Ele então contou para a esposa sobre o novo sonho. Desta vez ele não viu a explosão. Somente os homens saindo da igreja.
– Vou fazer plantão lá até o dia amanhecer. Vai acontecer à noite. Ou Hoje ainda ou amanhã. Despediu-se da esposa e rumou para a igreja. Chegando lá, a policia já estava no local e havia localizado a bomba onde ele disse que estaria. Depois que eles a desarmaram ele foi conversar com o sacerdote que teve que vir abrir a porta para a polícia. A igreja estava em péssimo estado e o pároco esperava a decisão da justiça para iniciar os reparos. A portinhola sob o altar do compartimento haviam colocado a bomba estava entreaberta e ele curioso quis saber o que havia lá dentro.
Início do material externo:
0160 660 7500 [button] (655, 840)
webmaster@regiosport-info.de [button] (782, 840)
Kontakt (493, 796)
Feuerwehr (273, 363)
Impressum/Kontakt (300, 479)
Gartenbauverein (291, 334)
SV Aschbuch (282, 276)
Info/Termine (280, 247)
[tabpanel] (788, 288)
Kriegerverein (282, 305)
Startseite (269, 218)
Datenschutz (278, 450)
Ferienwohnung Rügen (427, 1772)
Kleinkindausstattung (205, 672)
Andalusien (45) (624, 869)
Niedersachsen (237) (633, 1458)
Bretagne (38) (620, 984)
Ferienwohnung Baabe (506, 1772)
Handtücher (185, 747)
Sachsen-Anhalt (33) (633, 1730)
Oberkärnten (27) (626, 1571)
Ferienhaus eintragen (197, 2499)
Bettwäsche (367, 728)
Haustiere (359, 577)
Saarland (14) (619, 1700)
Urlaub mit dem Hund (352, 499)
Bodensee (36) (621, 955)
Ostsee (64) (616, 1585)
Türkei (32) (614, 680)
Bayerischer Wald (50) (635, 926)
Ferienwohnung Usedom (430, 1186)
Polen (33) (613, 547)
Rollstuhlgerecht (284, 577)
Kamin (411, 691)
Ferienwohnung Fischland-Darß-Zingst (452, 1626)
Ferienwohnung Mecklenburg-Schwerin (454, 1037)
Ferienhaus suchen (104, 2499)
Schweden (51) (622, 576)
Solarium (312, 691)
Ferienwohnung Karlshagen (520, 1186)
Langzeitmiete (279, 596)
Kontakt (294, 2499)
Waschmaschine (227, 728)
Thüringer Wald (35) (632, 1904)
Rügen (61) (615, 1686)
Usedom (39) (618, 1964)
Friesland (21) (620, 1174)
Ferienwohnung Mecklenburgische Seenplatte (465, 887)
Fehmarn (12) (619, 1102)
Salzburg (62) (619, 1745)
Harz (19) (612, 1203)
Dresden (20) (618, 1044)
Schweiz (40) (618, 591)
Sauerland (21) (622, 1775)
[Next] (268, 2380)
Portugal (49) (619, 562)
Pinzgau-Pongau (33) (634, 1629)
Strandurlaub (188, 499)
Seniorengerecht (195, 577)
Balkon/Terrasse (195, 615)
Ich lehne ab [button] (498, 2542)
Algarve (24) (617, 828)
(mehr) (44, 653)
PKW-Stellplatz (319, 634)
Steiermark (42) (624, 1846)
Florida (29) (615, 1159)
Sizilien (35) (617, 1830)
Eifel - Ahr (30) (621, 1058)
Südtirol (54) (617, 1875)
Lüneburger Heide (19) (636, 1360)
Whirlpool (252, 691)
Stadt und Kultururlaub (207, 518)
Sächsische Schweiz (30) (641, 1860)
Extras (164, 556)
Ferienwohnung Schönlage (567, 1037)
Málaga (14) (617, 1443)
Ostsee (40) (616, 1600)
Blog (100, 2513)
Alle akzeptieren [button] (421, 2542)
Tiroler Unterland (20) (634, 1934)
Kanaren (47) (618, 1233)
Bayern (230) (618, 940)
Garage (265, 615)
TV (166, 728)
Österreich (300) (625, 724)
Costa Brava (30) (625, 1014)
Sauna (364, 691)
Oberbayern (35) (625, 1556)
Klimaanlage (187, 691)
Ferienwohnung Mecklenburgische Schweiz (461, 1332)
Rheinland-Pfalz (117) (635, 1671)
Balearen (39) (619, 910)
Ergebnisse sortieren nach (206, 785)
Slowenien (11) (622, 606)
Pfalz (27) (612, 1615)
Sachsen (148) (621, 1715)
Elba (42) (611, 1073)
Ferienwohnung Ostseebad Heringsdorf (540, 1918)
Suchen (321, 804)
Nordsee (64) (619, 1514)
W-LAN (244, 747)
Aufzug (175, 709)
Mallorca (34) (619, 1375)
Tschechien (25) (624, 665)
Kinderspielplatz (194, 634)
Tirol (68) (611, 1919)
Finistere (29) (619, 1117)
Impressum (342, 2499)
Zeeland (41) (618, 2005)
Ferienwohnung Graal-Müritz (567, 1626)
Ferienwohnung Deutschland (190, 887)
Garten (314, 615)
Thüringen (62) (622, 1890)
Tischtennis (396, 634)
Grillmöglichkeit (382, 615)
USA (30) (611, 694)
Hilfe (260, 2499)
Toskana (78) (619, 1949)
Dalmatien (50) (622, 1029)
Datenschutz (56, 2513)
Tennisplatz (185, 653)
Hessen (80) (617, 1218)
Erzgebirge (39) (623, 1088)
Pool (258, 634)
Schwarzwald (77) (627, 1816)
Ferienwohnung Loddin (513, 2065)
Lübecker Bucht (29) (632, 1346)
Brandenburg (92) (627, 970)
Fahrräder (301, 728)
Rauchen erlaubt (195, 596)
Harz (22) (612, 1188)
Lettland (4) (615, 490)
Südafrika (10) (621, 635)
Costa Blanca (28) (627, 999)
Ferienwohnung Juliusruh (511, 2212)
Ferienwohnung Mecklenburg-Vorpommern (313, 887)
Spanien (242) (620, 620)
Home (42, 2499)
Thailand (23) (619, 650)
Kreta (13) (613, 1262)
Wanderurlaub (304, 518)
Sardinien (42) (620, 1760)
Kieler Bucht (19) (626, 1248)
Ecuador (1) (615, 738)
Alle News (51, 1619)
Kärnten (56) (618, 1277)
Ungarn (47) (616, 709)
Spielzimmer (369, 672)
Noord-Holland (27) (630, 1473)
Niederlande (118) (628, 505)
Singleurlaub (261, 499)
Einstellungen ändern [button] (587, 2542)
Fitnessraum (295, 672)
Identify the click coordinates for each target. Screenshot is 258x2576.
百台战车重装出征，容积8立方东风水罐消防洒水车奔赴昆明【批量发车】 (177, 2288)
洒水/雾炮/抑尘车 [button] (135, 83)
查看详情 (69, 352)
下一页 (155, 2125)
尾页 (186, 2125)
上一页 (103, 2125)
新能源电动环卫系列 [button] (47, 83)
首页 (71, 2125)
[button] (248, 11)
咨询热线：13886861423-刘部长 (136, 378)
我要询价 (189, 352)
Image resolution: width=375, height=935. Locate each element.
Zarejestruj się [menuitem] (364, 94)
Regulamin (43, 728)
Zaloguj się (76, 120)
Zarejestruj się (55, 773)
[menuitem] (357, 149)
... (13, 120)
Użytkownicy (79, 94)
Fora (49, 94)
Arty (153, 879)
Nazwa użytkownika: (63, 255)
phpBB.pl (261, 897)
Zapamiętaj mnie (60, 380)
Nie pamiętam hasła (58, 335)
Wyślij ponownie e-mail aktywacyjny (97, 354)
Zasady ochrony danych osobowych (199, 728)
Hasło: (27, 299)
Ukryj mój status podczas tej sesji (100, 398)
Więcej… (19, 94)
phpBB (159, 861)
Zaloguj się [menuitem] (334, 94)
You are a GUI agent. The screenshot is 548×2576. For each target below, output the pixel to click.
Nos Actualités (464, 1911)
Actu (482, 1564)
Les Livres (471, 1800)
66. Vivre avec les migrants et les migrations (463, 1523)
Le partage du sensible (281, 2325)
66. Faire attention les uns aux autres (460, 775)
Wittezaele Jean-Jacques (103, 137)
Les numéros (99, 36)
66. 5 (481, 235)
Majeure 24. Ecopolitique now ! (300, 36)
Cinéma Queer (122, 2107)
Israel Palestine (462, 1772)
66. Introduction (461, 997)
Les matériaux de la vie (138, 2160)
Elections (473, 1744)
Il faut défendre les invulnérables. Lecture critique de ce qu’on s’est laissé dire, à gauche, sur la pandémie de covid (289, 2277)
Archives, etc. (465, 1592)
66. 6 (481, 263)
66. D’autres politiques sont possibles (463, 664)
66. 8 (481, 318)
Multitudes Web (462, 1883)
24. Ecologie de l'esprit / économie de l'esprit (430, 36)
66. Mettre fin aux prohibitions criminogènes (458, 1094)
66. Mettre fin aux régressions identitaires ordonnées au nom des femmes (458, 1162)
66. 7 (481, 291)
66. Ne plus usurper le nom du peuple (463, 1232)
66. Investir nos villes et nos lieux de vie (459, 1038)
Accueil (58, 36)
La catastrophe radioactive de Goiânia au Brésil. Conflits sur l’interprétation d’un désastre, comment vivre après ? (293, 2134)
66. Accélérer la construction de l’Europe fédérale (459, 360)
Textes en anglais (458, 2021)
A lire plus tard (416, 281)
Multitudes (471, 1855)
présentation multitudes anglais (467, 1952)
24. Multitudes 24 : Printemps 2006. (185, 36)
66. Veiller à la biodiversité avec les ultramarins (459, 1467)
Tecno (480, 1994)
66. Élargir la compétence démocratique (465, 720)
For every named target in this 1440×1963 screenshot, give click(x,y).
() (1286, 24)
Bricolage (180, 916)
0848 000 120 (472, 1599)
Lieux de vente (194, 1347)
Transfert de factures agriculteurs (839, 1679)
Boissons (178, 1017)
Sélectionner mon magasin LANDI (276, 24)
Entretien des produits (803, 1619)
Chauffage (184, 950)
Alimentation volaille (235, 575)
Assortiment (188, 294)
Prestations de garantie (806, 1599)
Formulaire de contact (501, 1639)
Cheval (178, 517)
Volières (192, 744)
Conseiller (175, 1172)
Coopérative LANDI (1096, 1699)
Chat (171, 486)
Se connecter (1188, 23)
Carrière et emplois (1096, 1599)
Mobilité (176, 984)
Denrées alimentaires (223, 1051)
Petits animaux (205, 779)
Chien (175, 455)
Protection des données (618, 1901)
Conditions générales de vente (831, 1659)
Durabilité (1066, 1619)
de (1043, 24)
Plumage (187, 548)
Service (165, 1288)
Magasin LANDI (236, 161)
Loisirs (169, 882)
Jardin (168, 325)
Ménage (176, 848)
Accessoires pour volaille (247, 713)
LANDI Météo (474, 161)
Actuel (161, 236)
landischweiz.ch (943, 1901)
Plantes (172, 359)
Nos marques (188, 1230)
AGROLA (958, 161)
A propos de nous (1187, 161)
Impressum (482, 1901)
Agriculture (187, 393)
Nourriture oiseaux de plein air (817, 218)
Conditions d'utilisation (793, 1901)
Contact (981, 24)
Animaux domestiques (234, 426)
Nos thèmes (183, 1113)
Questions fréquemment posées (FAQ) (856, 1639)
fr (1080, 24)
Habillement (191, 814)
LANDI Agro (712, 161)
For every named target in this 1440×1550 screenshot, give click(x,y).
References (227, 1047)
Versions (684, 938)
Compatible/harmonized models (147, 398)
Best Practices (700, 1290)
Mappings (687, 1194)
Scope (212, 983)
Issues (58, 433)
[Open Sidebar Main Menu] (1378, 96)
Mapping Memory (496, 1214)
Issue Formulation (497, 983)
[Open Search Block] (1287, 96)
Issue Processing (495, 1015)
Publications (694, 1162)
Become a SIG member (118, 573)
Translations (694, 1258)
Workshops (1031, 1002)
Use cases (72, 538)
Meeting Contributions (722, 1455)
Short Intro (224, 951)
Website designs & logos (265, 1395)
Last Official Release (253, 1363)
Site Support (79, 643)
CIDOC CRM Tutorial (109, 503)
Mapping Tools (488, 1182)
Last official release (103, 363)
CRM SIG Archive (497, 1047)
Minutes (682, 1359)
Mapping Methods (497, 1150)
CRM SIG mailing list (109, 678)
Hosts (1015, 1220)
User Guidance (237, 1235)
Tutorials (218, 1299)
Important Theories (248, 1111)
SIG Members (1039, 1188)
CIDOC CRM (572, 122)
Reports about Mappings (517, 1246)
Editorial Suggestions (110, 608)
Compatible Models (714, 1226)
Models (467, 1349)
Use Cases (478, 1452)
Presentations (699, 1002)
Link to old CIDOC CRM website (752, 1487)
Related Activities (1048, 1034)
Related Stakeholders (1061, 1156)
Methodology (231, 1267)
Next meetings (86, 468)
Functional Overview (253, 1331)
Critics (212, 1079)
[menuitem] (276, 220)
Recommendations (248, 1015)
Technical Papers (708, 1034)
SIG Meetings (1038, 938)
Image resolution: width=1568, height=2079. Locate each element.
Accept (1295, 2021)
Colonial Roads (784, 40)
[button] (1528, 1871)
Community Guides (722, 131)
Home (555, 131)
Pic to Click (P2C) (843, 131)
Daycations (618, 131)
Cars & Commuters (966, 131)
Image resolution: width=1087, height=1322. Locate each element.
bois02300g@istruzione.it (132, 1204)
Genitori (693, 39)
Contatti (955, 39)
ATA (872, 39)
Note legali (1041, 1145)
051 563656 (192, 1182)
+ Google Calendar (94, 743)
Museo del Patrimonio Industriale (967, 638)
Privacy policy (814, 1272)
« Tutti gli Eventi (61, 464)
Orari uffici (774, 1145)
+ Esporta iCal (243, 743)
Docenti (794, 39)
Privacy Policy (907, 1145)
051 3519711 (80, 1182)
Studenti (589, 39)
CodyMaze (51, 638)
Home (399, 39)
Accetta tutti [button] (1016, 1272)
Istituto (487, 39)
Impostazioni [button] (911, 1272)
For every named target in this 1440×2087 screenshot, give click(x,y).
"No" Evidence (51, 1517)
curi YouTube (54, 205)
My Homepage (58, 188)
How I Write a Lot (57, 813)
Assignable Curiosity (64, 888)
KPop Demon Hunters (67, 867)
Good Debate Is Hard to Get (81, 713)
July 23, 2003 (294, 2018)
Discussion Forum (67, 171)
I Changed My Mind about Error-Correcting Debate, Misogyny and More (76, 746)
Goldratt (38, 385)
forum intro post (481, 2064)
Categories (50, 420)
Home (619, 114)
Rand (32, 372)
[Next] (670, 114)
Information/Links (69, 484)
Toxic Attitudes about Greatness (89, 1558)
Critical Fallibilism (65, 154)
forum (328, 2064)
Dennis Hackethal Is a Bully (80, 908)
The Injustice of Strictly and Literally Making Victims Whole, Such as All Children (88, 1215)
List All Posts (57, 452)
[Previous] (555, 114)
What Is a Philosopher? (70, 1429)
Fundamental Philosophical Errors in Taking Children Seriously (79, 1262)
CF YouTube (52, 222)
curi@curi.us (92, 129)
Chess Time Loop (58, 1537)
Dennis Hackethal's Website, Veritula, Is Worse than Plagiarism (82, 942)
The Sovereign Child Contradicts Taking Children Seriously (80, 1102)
– Um pequeno baú de madeira com alguma relíquia da igreja. Comentou o sacerdote.
– Mas, não temos a chave e não sabemos o que há lá dentro. Então ele lembrou a chave. Olhou a fechadura e para seu espanto tinha os três orifícios. Outro detalhe lhe chamou a atenção. Os entalhes na madeira da tampa do baú tinham um desenho estranho. 0-0-0-0-0-0-0-0. Lembravam os oito zeros de uma chamada telefônica cujo número foi mantido em sigilo. Pediu licença ao padre e abriu o baú com facilidade. Havia apenas um cálice bem antigo de madeira trabalhada. Uma peça rara.
– Nossa Senhora! É o Santo Grahal, ou apenas mais uma réplica. Comentou o sacerdote.
– Existem muitas delas espalhadas pelo mudo. Só o Santo Papa sabe onde está o verdadeiro. É a relíquia mais importante da igreja. Como conseguiu esta chave? Perguntou o sacerdote. Então ele contou ao padre tudo o que havia acontecido e como encontrara a chave.
– Padre! Mas porque eu fui submetido a todos estes acontecimentos que acabo de lhe narrar?
– Meu filho os desígnios de Deus são às vezes difíceis de serem compreendidos. Talvez ele quisesse antes, testar a sua coragem e a bravura com que você enfrentou a situação nunca desistindo de tentar impedir os acontecimentos.
Desta vez ele olhou no celular e estava lá. 00-00-00-00.